══ RECORDS PROVIDED ══

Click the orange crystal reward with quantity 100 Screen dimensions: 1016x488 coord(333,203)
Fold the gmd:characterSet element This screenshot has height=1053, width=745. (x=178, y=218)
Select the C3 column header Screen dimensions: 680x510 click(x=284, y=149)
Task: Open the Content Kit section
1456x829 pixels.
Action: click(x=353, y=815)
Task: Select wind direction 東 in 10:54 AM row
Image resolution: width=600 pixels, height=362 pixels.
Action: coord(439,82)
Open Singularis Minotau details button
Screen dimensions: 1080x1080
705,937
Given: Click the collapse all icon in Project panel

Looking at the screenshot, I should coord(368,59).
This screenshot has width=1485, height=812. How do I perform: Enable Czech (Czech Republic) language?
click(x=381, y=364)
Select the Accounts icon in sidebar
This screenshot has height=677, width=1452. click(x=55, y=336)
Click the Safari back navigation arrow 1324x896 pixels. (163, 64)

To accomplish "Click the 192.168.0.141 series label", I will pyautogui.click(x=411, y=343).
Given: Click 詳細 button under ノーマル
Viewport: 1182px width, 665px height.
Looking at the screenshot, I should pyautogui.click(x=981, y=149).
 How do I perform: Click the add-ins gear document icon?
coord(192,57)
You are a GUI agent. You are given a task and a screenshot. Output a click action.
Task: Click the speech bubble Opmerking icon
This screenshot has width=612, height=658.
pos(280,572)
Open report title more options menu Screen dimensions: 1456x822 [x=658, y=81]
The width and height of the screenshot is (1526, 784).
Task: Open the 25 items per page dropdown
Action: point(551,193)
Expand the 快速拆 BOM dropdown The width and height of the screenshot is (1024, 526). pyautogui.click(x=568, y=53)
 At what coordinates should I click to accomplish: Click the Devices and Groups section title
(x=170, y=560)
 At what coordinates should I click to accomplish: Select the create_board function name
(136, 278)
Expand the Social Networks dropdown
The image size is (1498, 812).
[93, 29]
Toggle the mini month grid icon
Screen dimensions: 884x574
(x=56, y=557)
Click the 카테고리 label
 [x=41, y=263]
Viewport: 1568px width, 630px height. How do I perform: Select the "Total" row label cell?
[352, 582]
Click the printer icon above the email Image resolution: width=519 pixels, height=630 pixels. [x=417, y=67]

═══

_EXERCISE INSTRUCTIONS_.
Put the material from the start up to and including the line with "Select the C3" into a two-column CSV with the header columns command and answer, one row per entry. Wrap each field in double quotes and replace any line breaks inside a field with spaces.

_RESULT_.
command,answer
"Click the orange crystal reward with quantity 100 Screen dimensions: 1016x488","coord(333,203)"
"Fold the gmd:characterSet element This screenshot has height=1053, width=745.","(x=178, y=218)"
"Select the C3 column header Screen dimensions: 680x510","click(x=284, y=149)"